- _Extracted information_
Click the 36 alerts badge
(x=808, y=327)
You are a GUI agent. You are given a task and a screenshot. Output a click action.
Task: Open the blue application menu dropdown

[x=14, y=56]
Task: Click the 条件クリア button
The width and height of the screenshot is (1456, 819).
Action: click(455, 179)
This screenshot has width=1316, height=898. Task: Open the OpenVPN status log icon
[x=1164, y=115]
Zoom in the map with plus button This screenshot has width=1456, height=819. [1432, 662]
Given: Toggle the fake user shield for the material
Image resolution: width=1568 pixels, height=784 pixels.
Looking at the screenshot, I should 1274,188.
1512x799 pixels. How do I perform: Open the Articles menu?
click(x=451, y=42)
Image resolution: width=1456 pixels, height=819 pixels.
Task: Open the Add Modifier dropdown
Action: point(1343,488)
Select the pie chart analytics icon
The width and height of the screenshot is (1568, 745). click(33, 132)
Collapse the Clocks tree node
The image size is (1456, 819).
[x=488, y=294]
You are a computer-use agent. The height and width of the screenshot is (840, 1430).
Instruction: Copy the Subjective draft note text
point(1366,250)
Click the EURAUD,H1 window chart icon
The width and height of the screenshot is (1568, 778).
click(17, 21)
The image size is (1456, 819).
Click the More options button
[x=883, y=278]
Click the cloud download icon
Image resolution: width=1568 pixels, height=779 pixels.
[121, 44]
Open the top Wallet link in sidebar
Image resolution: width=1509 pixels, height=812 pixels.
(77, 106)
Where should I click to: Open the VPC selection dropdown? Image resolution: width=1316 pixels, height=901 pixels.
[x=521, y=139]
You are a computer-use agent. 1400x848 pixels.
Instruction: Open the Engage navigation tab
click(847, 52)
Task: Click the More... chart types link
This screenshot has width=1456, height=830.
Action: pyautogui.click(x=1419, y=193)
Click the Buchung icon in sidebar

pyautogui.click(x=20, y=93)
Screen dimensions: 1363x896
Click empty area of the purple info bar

- _Assignment_
Wherever the string "agent" occurs in the records, copy the line it is in.

- _Task solution_
You are a GUI agent. You are given a task and a screenshot. Output a click action.
You are a computer-use agent. The height and width of the screenshot is (840, 1430).
You are a computer-use agent. 1400x848 pixels.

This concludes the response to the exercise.